Lanitou speaks English, French, German and Greek.

== Career ==
Lanitou joined the Ministry of Foreign Affairs of the Republic of Cyprus (MFA) in 1991. She was a member of the Cyprus Delegation to the Conference on Security and Co-operation in Europe (CSCE) Helsinki Follow-Up Meeting and Summit in 1992.

Lanitou served as Representative of Cyprus to the First Committee (Disarmament and International Security) of the United Nations General Assembly (UNGA) from 1993 to 2004. In 2003, she was also Charge affairs of the Permanent Mission in Geneva, Switzerland.

Lanitou served as Ambassador of the Republic of Cyprus to Hungary with parallel accreditations to Bosnia and Herzegovina and Moldova from 2006 to 2010.

Lanitou served as the Ambassador of Development and Cooperation during the Cypriot Presidency of the European Union Council from 2010 to 2013. She served as Ambassador of the MFA Economic Diplomacy Project for Strategy Development and Capability Building from 2016 to 2020.

Lanitou served as Ambassador of the Republic of Cyprus to the Netherlands with parallel accreditations to Belgium and the Grand Duchy of Luxembourg from 2020 to 2024. As Ambassador, she met with religious leaders including the Metropolitan Athenagoras of Belgium, Yves Peckstadt, and received a delegation from Gender Concerns International to the Cypriot Embassy in The Hauge. In 2021, she represented the Government of Cyprus for their €20,000 donation to a special Organisation for the Prohibition of Chemical Weapons (OPCW) Trust Fund. In 2022, an 8th-century BC Cypriot jug that was likely smuggled out of the country during the 1974 Turkish invasion of Cyprus was found on sale and is now on a long-term loan to the Rijksmuseum van Oudheden in Leiden. In 2023, she was invited to attend the Annual High Tea Honouring Women of Influence at the Des Indes Hotel in The Hague.

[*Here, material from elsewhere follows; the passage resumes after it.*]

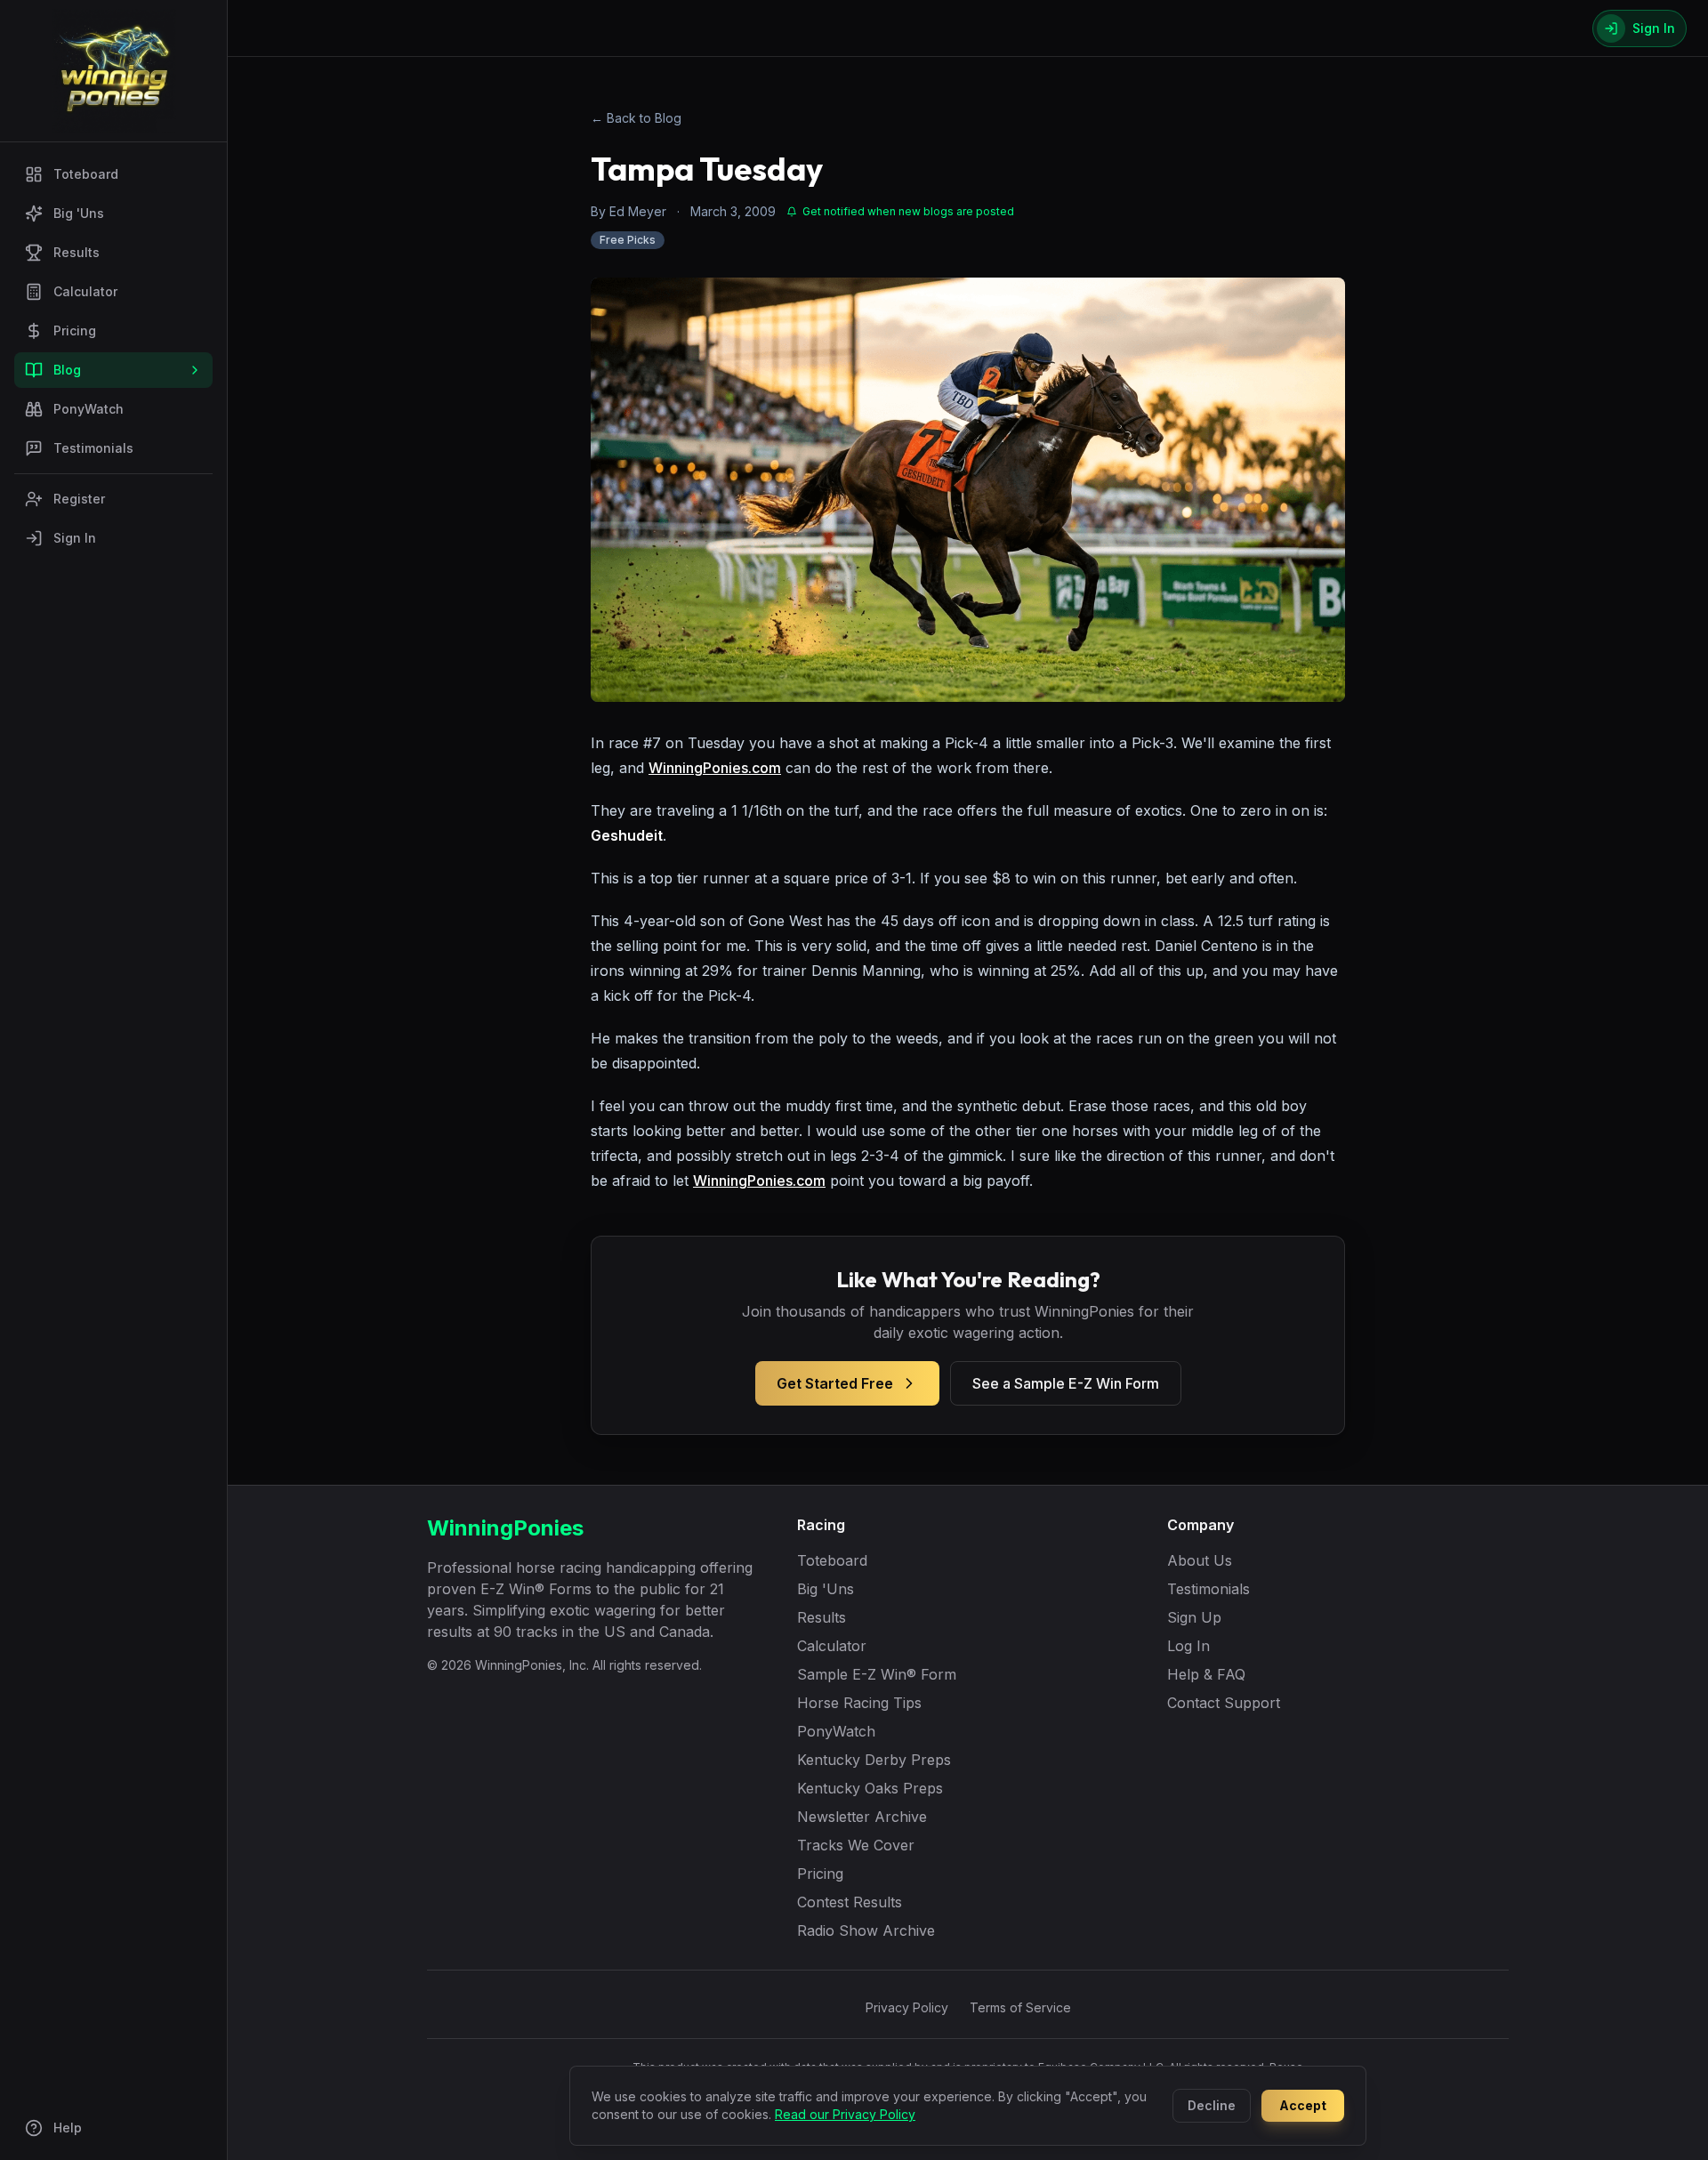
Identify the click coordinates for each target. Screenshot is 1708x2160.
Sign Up (1194, 1617)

As of 2025, Lanitou serves as Ambassador of the Republic of Cyprus to the People’s Republic of China, presenting her credentials to President Xi Jinping on 12 December 2024, and meeting with Assistant Minister of the International Department of the Chinese Communist Party's (CPC) Central Committee, Ma Hui, shortly after her appointment. As Ambassador, she visited the Chinese Center for Globalization (CCG) and the China Classification Society (CSS), as well as attending events for the 2025 Intangible Cultural Heritage (ICH) Week. She has met with politicians of the Central Committee of the Chinese Communist Party and has participated in diplomacy on maritime cooperation.

Lanitou has supported the International Gender Champions pledges against gender-based violence and for gender parity.